--- START ---

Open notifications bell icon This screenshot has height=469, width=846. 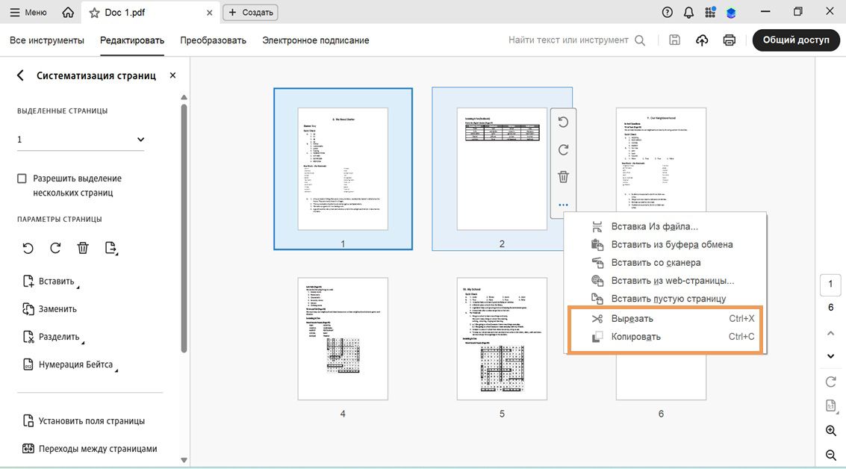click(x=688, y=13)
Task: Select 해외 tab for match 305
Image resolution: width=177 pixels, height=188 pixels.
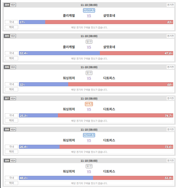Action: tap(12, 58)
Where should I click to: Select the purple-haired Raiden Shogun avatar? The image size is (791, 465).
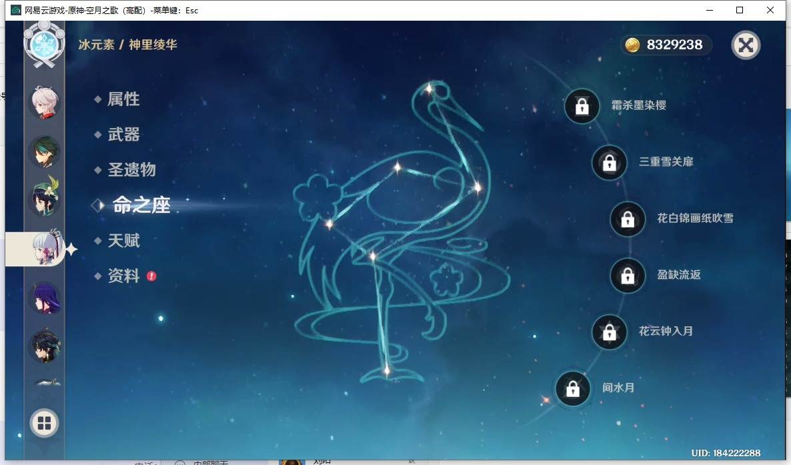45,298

--- END ---

Only the lines between the one containing "Where should I" and the last line of the listing above, both included, should be written out, exactly and without pictures.

## TASK RESPONSE
Where should I click to: Select the purple-haired Raiden Shogun avatar? The image size is (791, 465).
45,298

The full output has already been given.